*** Opening Data ***
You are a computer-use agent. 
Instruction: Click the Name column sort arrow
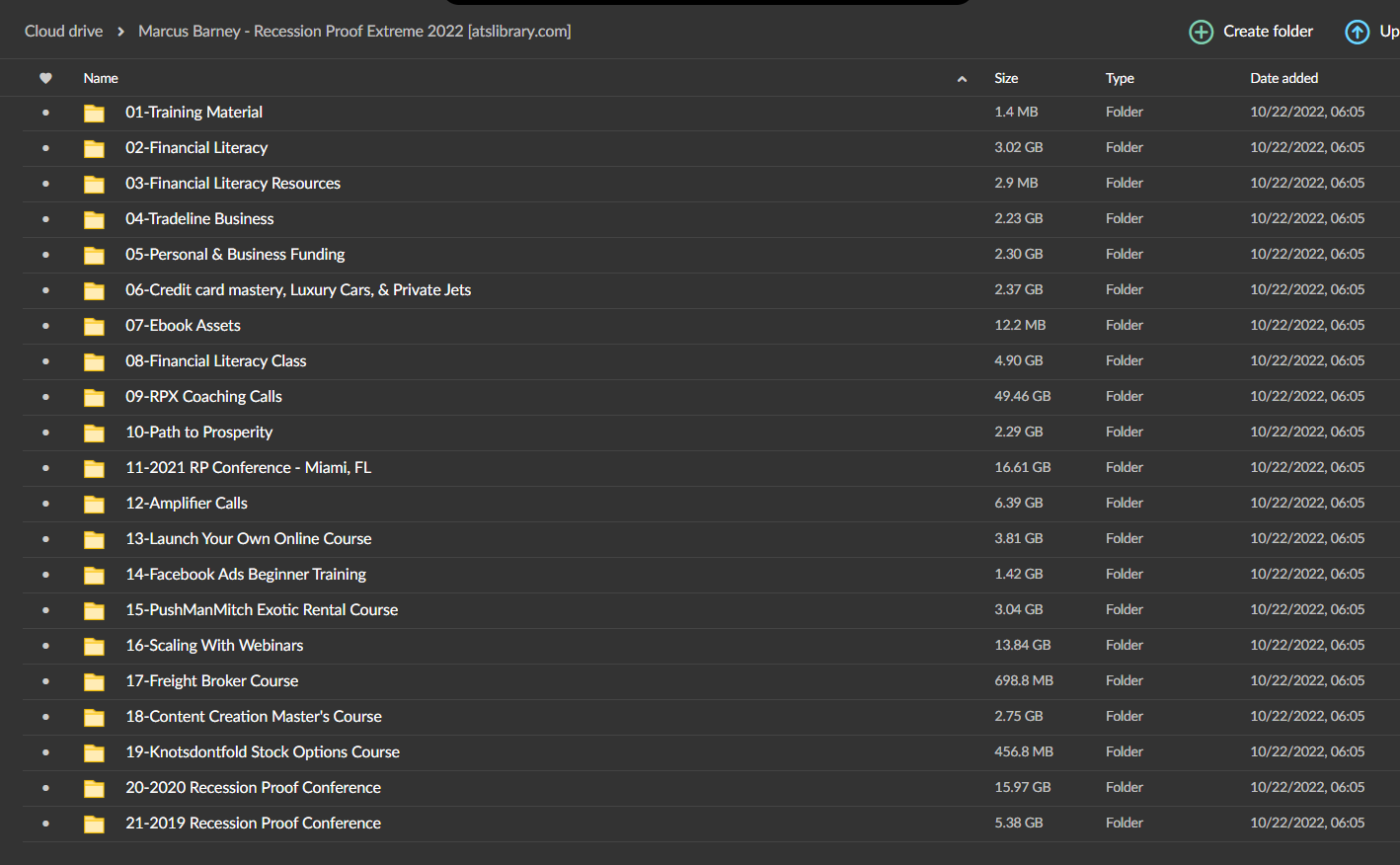point(962,79)
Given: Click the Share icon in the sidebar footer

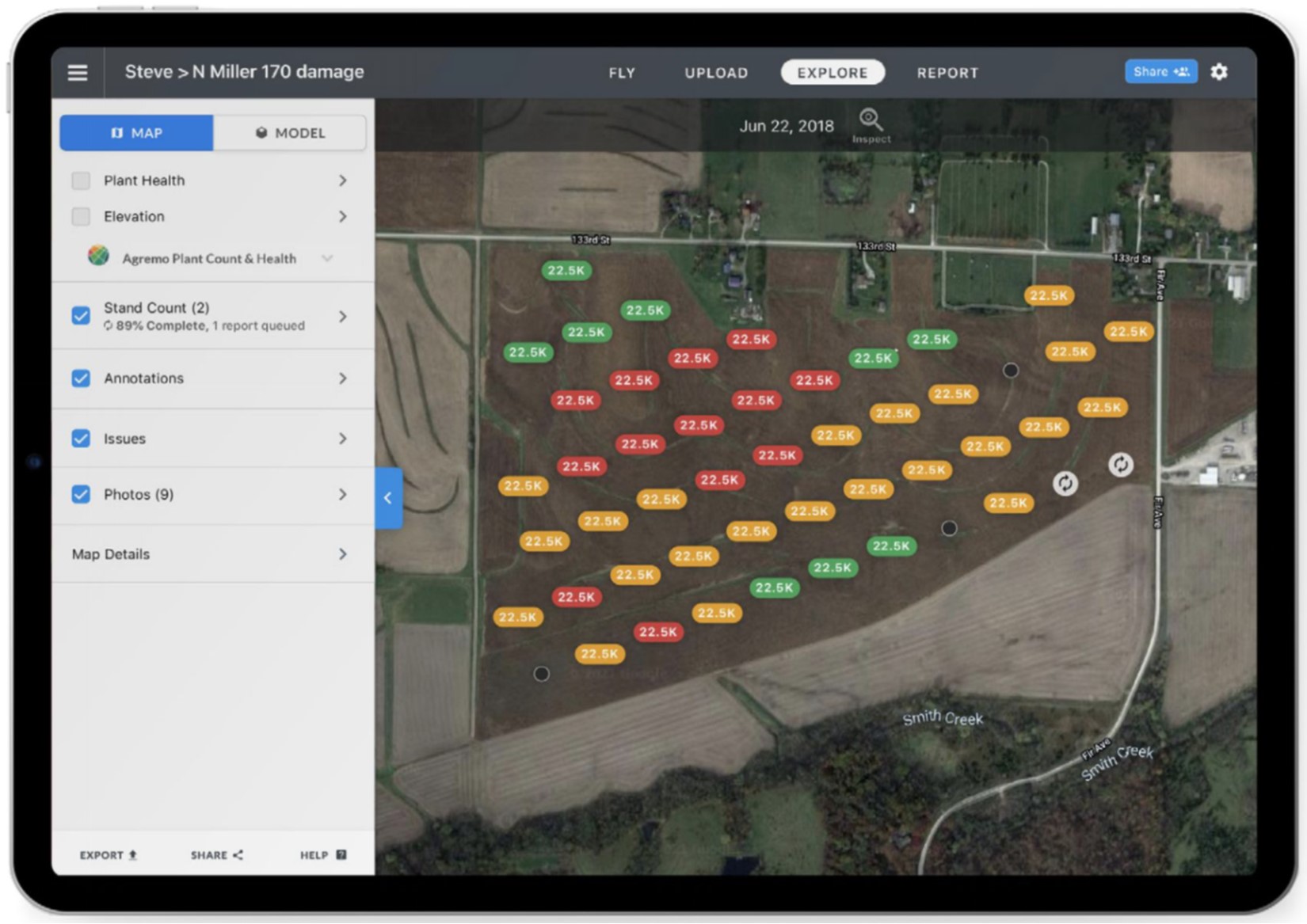Looking at the screenshot, I should (238, 855).
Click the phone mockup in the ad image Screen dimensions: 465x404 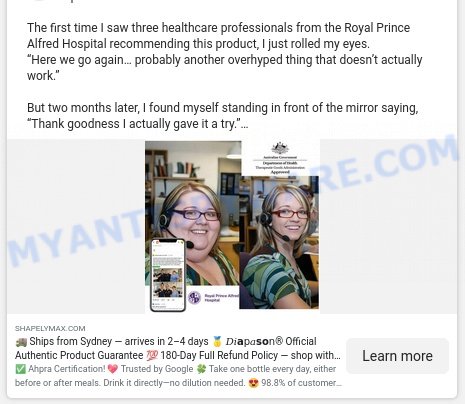click(168, 275)
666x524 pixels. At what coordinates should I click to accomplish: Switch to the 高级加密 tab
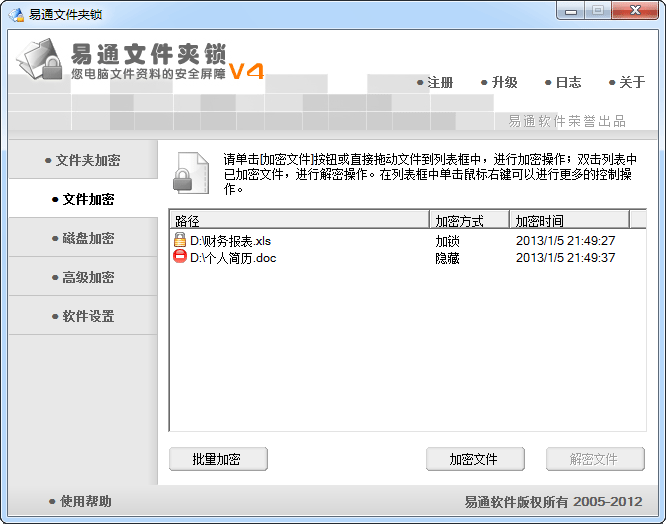[x=83, y=277]
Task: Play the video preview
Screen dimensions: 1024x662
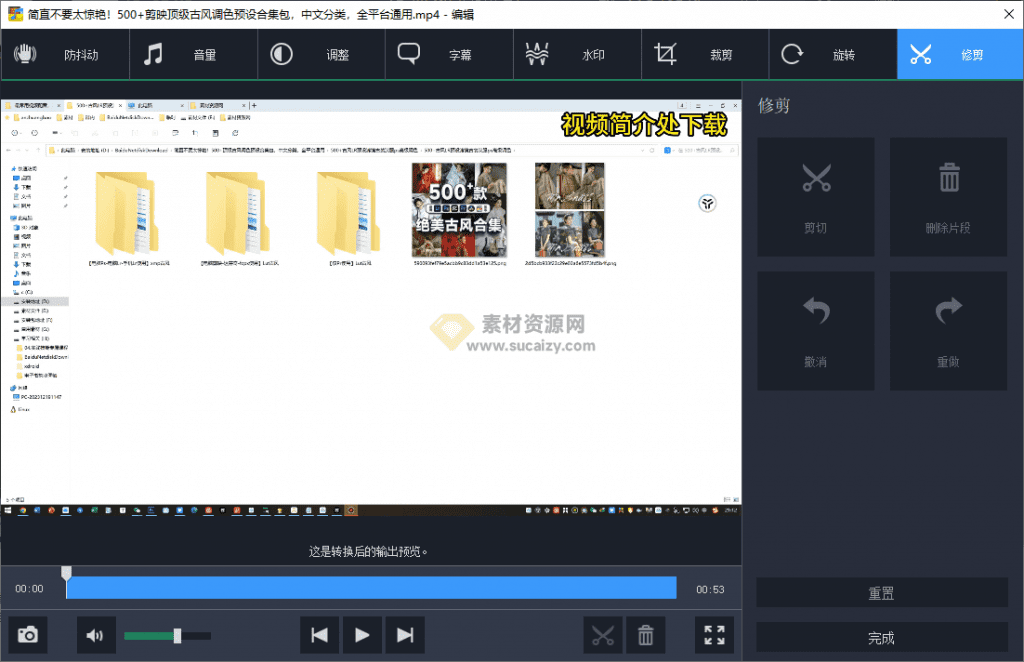Action: pyautogui.click(x=362, y=635)
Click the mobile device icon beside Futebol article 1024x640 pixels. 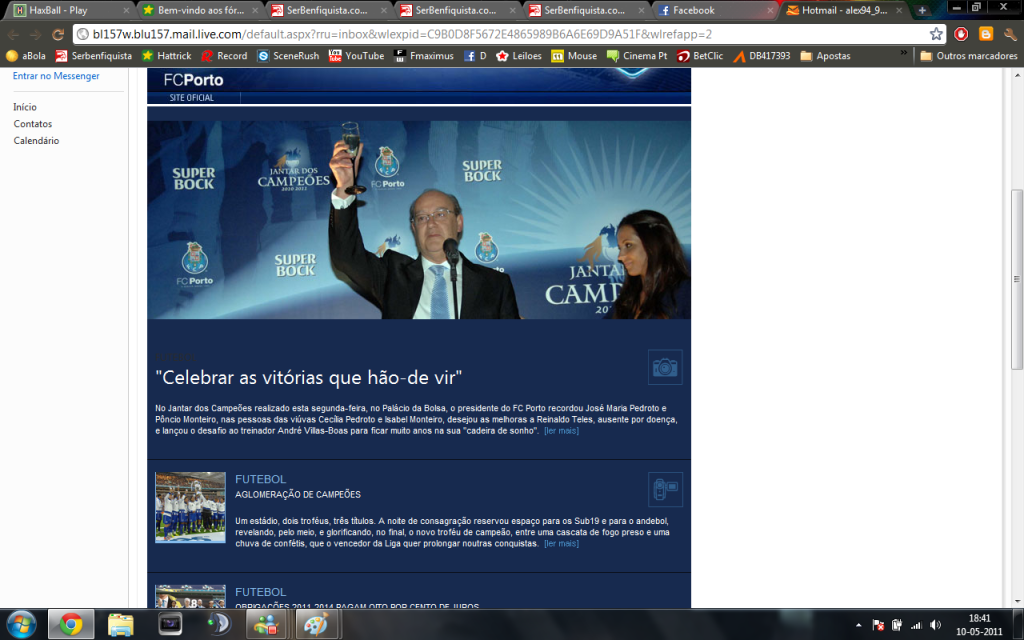665,489
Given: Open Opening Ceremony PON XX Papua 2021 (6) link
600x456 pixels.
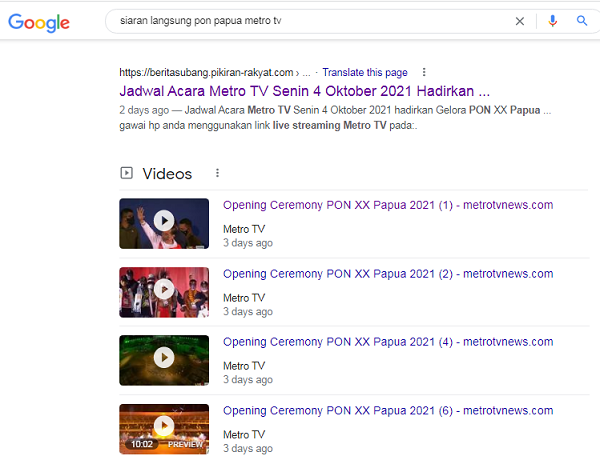Looking at the screenshot, I should [387, 410].
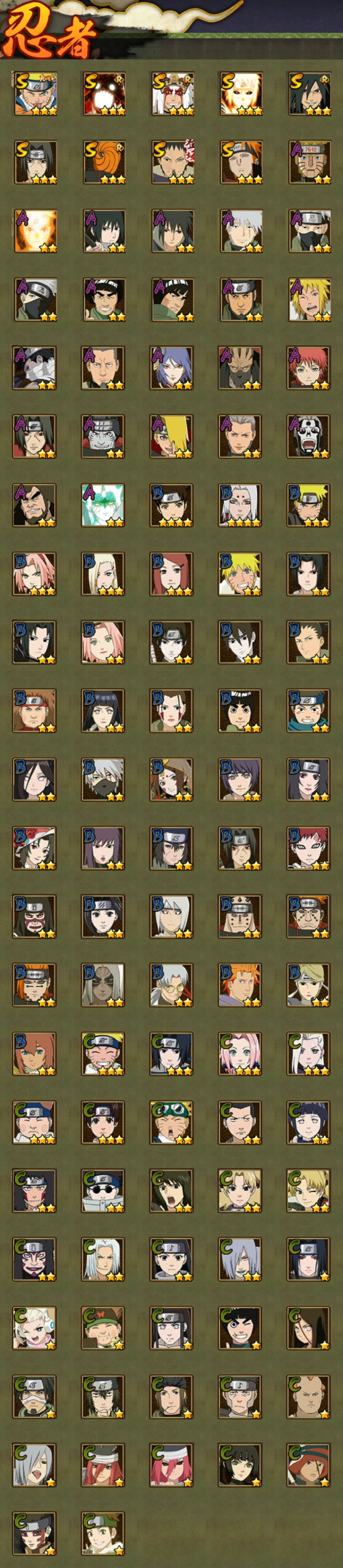Screen dimensions: 343x1568
Task: Pick the A-rank ninja with 7610 headband
Action: click(x=309, y=162)
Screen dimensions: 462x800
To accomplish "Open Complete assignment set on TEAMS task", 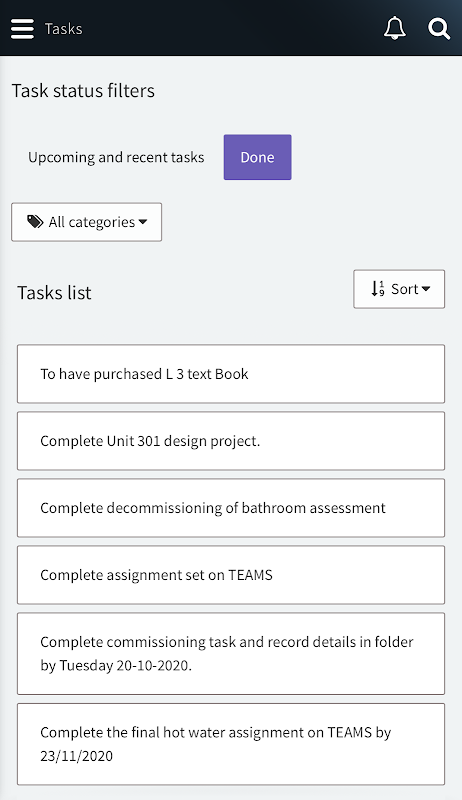I will (231, 575).
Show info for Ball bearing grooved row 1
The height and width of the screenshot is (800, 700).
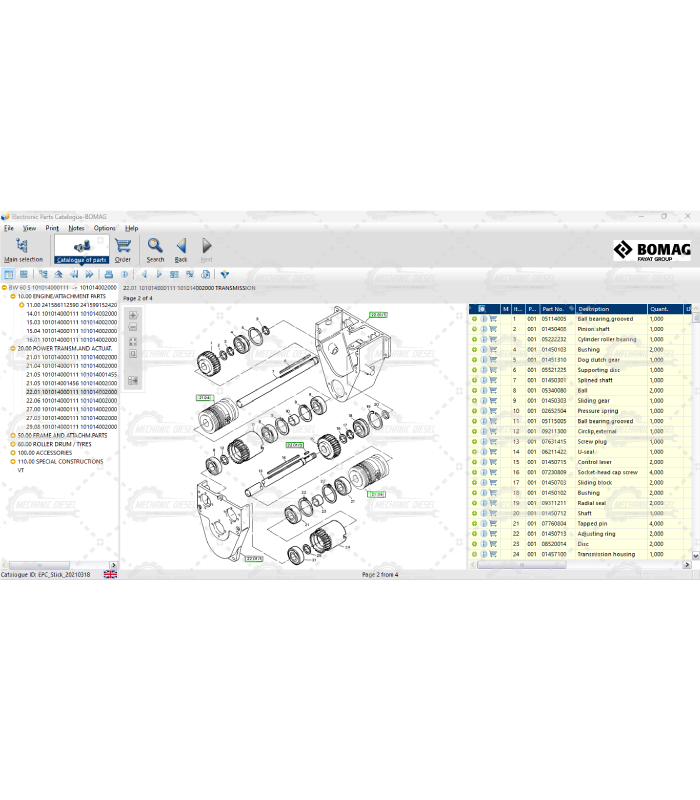pos(483,319)
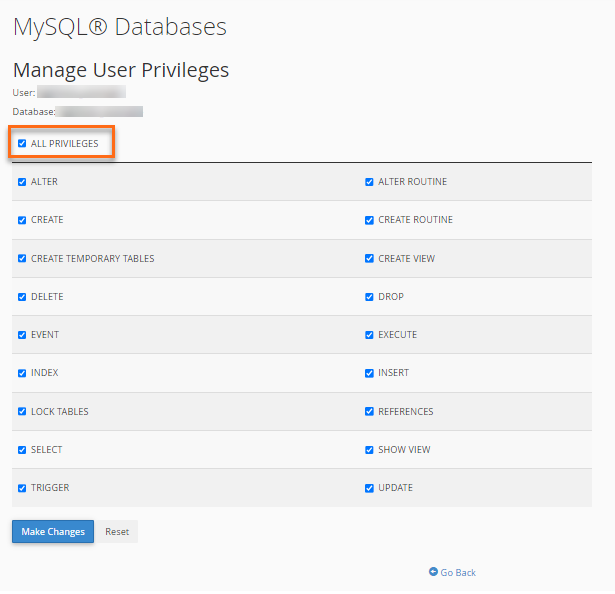Viewport: 615px width, 594px height.
Task: Toggle the SELECT privilege checkbox
Action: point(22,450)
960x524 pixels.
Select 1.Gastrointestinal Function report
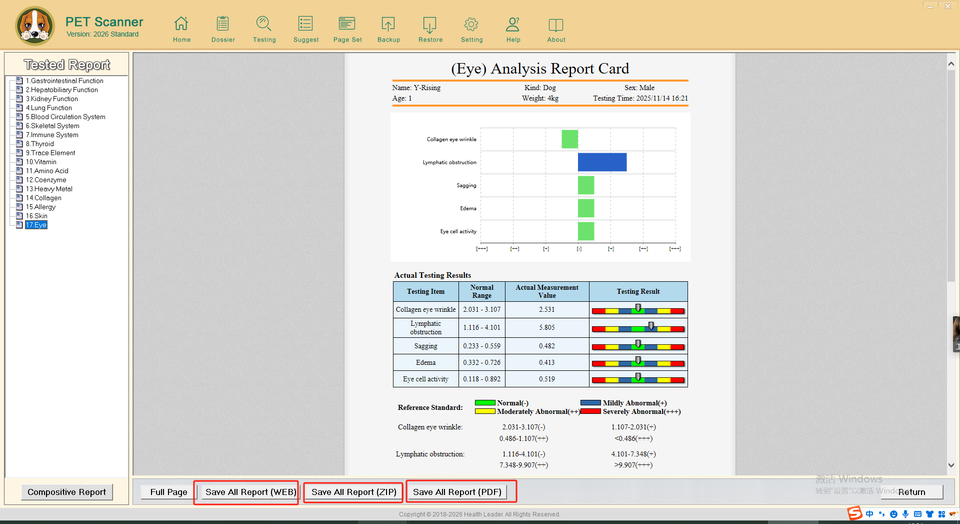click(64, 81)
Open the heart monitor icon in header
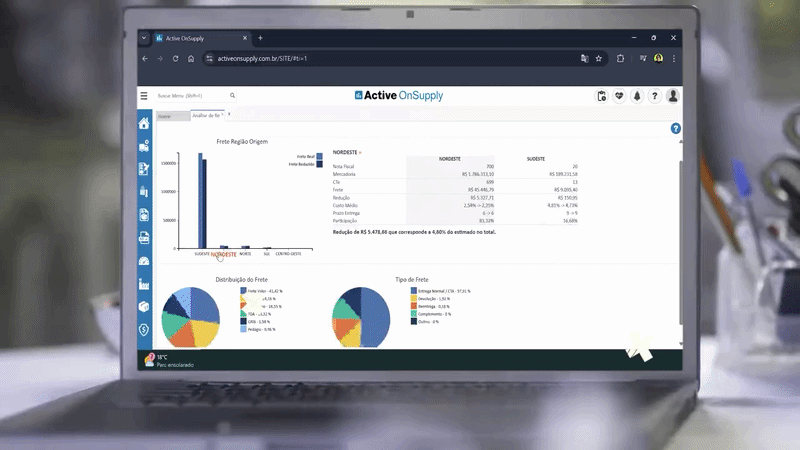Image resolution: width=800 pixels, height=450 pixels. point(619,96)
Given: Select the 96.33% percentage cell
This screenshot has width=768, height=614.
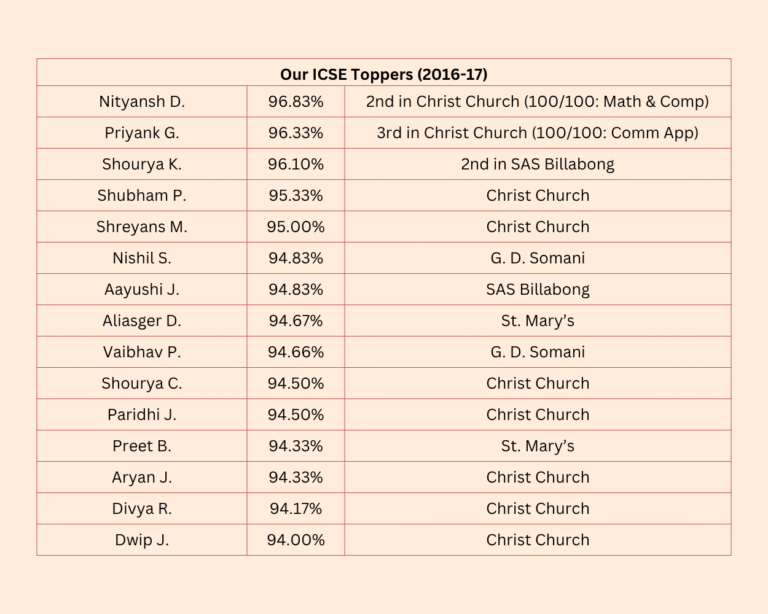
*** Closing Data ***
• **Problem to solve**
Pictures stay out. Copy exactly, and only, the lines from the one containing "Open the heart monitor icon in header" through the end of the data.

• **Solution**
Open the heart monitor icon in header
Image resolution: width=800 pixels, height=450 pixels. point(619,96)
Given: Select the 96.33% percentage cell
This screenshot has width=768, height=614.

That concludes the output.